English Tory seeking absolute power over Wales (and Scotland.)

He also, makes a disingenuous argument that proportional representation is “Gerrymandering” which is gibberish as the new voting system is diametrically opposite to Gerrymandering as increases the link between votes cast and people elected. Unlike FPTP you can’t win an overwhelming majority with 35% of the vote.

Y Cymro
Y Cymro
25 minutes ago

This is why the Conservatives will never have legitimacy in Wales and will remain in the political wilderness as an English imperialist party.

Gwyn Hopkins
Gwyn Hopkins
13 minutes ago

Steve Baker has a profound colonialist attitude towards Wales and Scotland. With 84% of the UK population and MPs, England has virtually total dominance, immense power and a decisive controlling interest over these two countries.

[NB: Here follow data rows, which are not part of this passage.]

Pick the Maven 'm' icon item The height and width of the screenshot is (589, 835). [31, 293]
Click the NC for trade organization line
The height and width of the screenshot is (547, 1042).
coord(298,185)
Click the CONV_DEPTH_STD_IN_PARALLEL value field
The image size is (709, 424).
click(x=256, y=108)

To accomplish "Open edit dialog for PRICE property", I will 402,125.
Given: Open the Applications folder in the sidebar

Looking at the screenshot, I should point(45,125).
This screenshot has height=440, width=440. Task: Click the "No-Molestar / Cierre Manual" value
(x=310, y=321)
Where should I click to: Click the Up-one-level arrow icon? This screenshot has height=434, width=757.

He obviously wants this massive ascendancy to continue forevermore. Would he be happy if England was ruled and dominated to this extent by another country more than 4 times its size? Recently opinion polls have shown that people in Scotland and Wales increasingly favour independence for their countries. Therefore Steve’s hope is rather forlorn.  

Guess Again
Guess Again
12 minutes ago

So he basically believes that democratic sovereignty should be the exclusive preserve of parochial English nationalists like him?

CommonSense
CommonSense
6 minutes ago

So, in Northern Ireland it only works because there is violence? So in Scotland and Wales nobody would kick up a fuss?